===== Estratto =====
Molti infatti si sono esercitati a definire il tipo di prova che ci
viene riservata da questi giorni di isolamento. Unità, eroismo,
resistenza. Ma la verità è che non occorre essere eroi per starsene
dentro casa a leggere, guardare ogni sorta di pay-tv, chattare su
molteplici piattaforme, telefonare e surfare compulsivamente tra un
social media e l’altro, oscillando tra la strenua conta dei
contagiati e l’eterno imperdibile gossip.
Se questa è la prova della nostra generazione c’è poco da
essere fieri. Sembra una cosa minore al paragone dei nostri nonni che
salirono sui monti, o sopravvissero alla guerra, o anche sopportarono
le drammatiche restrizioni che l’economia di guerra comportò, e
che recentemente sono state descritte dallo scrittore americano
Jonathan
Safran Foer nel libro “Possiamo
salvare il mondo, prima di cena” (Guanda).
Ma la pazienza per noi è davvero un’esperienza inedita e
titanica. Siamo abituati a conoscerci con un clic, a fare l’amore
pochi clic dopo, ad aprire e chiudere relazioni in chat, a passare da
un locale all’altro nella stessa serata (pub crawling) e a
sostituire la cena con l’aperitivo, più rapido e meno impegnativo
(se mi annoio non devo neanche trovare la scusa per alzarmi). Non
abbiamo creato noi il modello di sviluppo onnivoro e suicida in cui
siamo immersi, ma non sappiamo per il momento farne a meno, e
dubitiamo di poterlo trasformare in un’alternativa ecologica,
sostenibile ed equa.
Siamo la generazione che scrive di più nella storia (sms, chat,
social media), e quella che probabilmente leggerà di meno, in cui
per la prima volta il concetto di analfabetismo divarica dalla sua
origine, ovvero dall’alfabeto (si parla infatti di “analfabetismo
cognitivo” e “analfabetismo di ritorno”).
=====
Esercizio assegnato
Puoi riportare per intero, senza alcuna modifica, l'estratto sulla pazienza nei giorni di isolamento?
===== Righe fornite =====
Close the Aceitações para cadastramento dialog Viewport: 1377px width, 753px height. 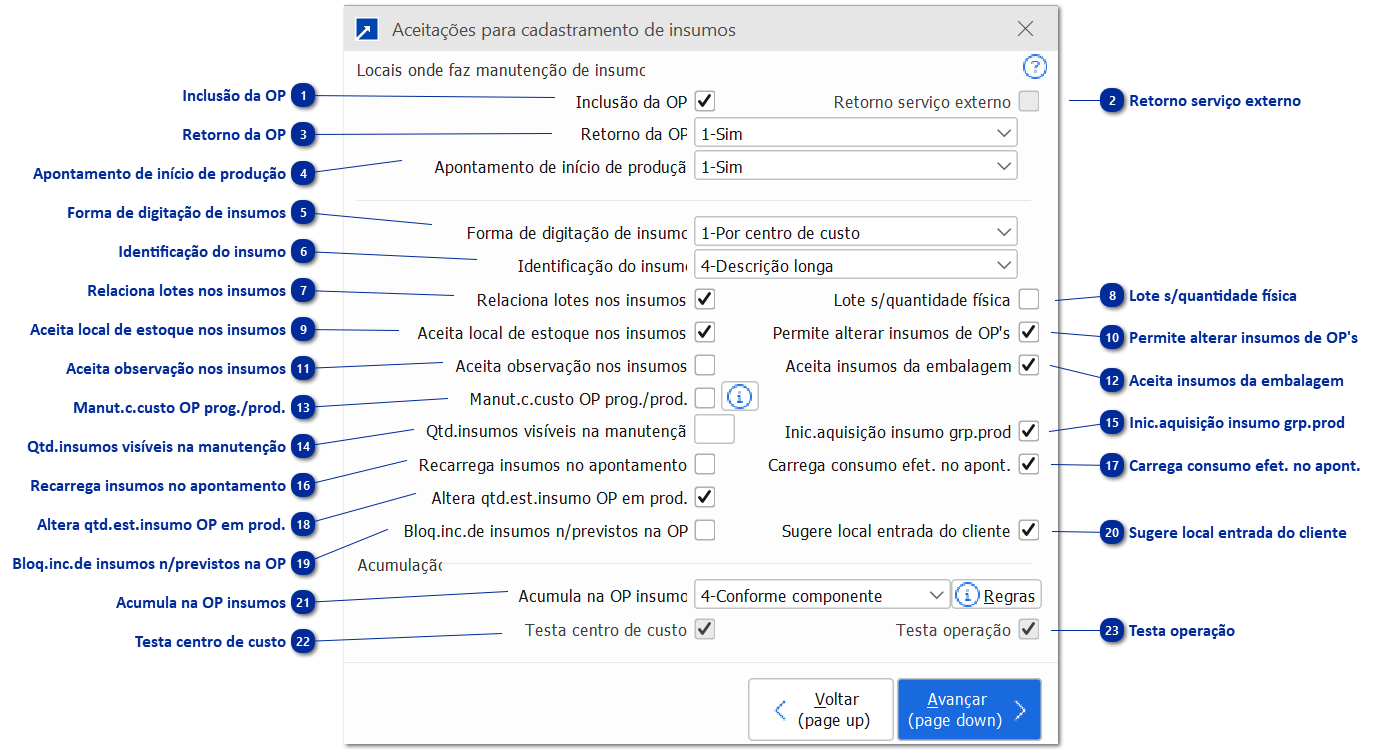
=====
===== Righe fornite =====
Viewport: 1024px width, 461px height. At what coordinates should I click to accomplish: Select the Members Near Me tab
=====
Compito svolto
Molti infatti si sono esercitati a definire il tipo di prova che ci
viene riservata da questi giorni di isolamento. Unità, eroismo,
resistenza. Ma la verità è che non occorre essere eroi per starsene
dentro casa a leggere, guardare ogni sorta di pay-tv, chattare su
molteplici piattaforme, telefonare e surfare compulsivamente tra un
social media e l’altro, oscillando tra la strenua conta dei
contagiati e l’eterno imperdibile gossip.
Se questa è la prova della nostra generazione c’è poco da
essere fieri. Sembra una cosa minore al paragone dei nostri nonni che
salirono sui monti, o sopravvissero alla guerra, o anche sopportarono
le drammatiche restrizioni che l’economia di guerra comportò, e
che recentemente sono state descritte dallo scrittore americano
Jonathan
Safran Foer nel libro “Possiamo
salvare il mondo, prima di cena” (Guanda).
Ma la pazienza per noi è davvero un’esperienza inedita e
titanica. Siamo abituati a conoscerci con un clic, a fare l’amore
pochi clic dopo, ad aprire e chiudere relazioni in chat, a passare da
un locale all’altro nella stessa serata (pub crawling) e a
sostituire la cena con l’aperitivo, più rapido e meno impegnativo
(se mi annoio non devo neanche trovare la scusa per alzarmi). Non
abbiamo creato noi il modello di sviluppo onnivoro e suicida in cui
siamo immersi, ma non sappiamo per il momento farne a meno, e
dubitiamo di poterlo trasformare in un’alternativa ecologica,
sostenibile ed equa.
Siamo la generazione che scrive di più nella storia (sms, chat,
social media), e quella che probabilmente leggerà di meno, in cui
per la prima volta il concetto di analfabetismo divarica dalla sua
origine, ovvero dall’alfabeto (si parla infatti di “analfabetismo
cognitivo” e “analfabetismo di ritorno”).